■ Source extract:

Now referring to the drawings, FIG. 1 depicts a schematic illustration of the Internet. The Internet 1 is a network of interconnected computers 5. This includes systems owned by Internet service providers 10 and information system bulletin board services 15 such as Compuserve or America Online. Individual or corporate users may establish connections to the Internet in several ways. An individual user 11 of a home computer 20 may purchase an Internet access account through an Internet service provider 10. The home computer 20 includes a non-volatile storage device and a display monitor linked to the home computer 20. Using a modem 30, the home user can dial up the Internet service provider 10 to connect to a high speed modem 35 which provides full service connections to the Internet through the server computer 38 of the Internet service provider 10. The server computer 38 of the Internet service provider 10 is identified by a URL assigned to it by the administrators of the Internet. A corporate user 40 is normally connected to a server computer 45 located at the corporate location. The corporate server computer 45 is also connected to the Internet by a high speed modem 46 and the server computer is also identified by a URL assigned to it by the Internet administrators.
Whether the user is an individual user 11 or a corporate user 40, the computer system used by each is identified as the client computer. Once access to the Internet is provided by either an Internet service provider 10 or by the server computer 45 at the corporate location, the client computer accesses Web pages by connecting to another server computer identified as the host computer. Each host computer is identified by a URL assigned to it by the Internet administrator.
The embodiment described herein requires the use or creation of a browser program which incorporates the present invention. There are a number of currently available Internet browser toolkits which allow programmers to generate special versions of an Internet browser. During the creation of such a browser, the current invention can be incorporated into the functions of the newly generated browser.
It is clear that in another embodiment of the present invention, the embodiment would permit the operation of the present invention in conjunction with the Netscape and Internet Explorer browsers, or any other Internet browser, in the event that those browsers allow the present invention to interface with the browser in a manner to allow the present invention to execute appropriate monitoring and control over transmissions of data to and from the client computer.

■ Data segment:

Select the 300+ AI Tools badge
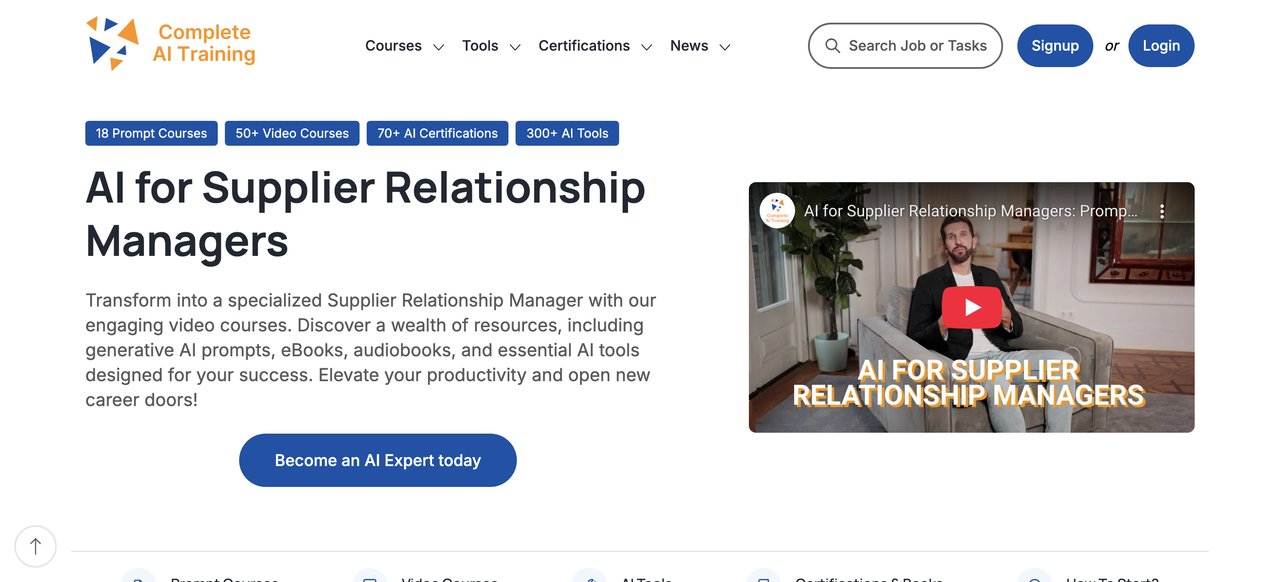This screenshot has height=582, width=1280. coord(567,133)
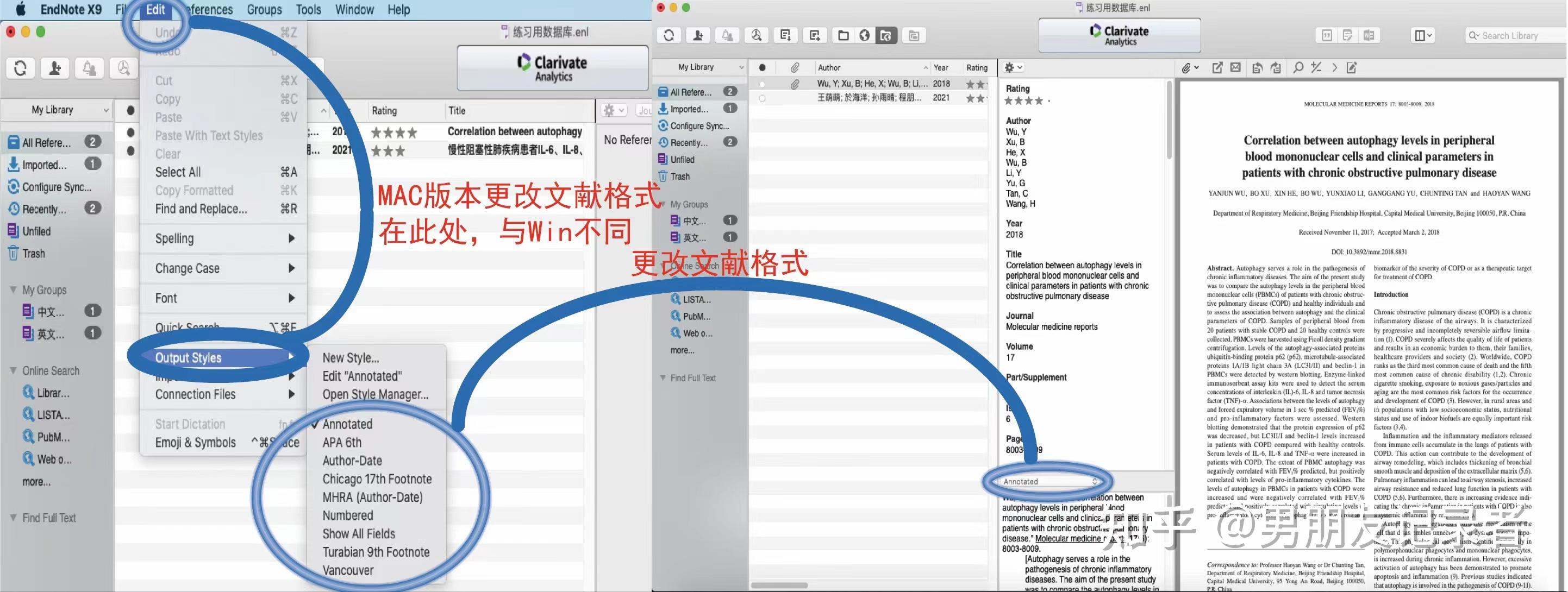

■ What you will do:
**a)** Reproduce the patent excerpt on Internet connections word for word, from "Whether the user" to "newly generated browser.".
**b)** Carry on the patent excerpt on Internet connections from the point where it ends.
The material has no part in this work.

■ Answers below:
**a)**
Whether the user is an individual user 11 or a corporate user 40, the computer system used by each is identified as the client computer. Once access to the Internet is provided by either an Internet service provider 10 or by the server computer 45 at the corporate location, the client computer accesses Web pages by connecting to another server computer identified as the host computer. Each host computer is identified by a URL assigned to it by the Internet administrator.
The embodiment described herein requires the use or creation of a browser program which incorporates the present invention. There are a number of currently available Internet browser toolkits which allow programmers to generate special versions of an Internet browser. During the creation of such a browser, the current invention can be incorporated into the functions of the newly generated browser.

**b)**
The computer apparatus and method described herein generally comprises various program components stored on the non-volatile data storage device of the computer 20. Referring now to FIG. 2, this drawing illustrates the Initiation Page of the present invention. In Step 100, the user boots up the client computer and logs onto the Internet by starting the Internet browser program installed on the client computer. In Step 110, the browser graphical interface displays the status of the cookie filtering process of the present invention by displaying a graphic on the tool bar of the browser. In Step 115, the browser determines whether the cookie filter process is activated by the user. If the cookie filter was activated by the user, Step 120 shows the cookie filter as being activated by displaying the cookie filter activation graphic on the tool bar in a bright display mode. If the cookie filter is not activated, Step 125 causes the cookie filter activation graphic on the tool bar to be displayed in a dim mode.
In Step 126, the browser graphical interface displays the status of the URL data filter of the present invention by displaying another graphic on the tool bar of the browser. In Step 126, the browser determines whether the URL data filter process is activated by the user. If the URL filter was activated by the user, Step 127 shows the URL data filter as being activated by displaying the URL data filter activation graphic on the tool bar in a bright display mode. If the URL data filter is not activated, Step 128 causes the URL data filter activation graphic on the tool bar to be displayed in a dim mode.
After the browser is initiated and the cookie filter and URL data filter activation graphics are properly displayed on the browser tool bar, the browser then accesses the default Web page selected by the user for display upon initiation of the browser. When the user requests that another Web page be accessed as shown in Step 135, then in Step 138 the browser checks the status of the cookie filter and the URL data filter. If either filter is activated, execution is transferred to FIG. 3, Request for New Web Page Process by Step 140. If neither filter is activated, the Internet Web page requested by the user is displayed in Step 145. The browser checks continuously until the user requests the retrieval of a new Internet Web page in Step 150. If Step 150 indicates that a new Web page has been requested, execution is transferred to Step 138, where the process is repeated beginning with Step 138.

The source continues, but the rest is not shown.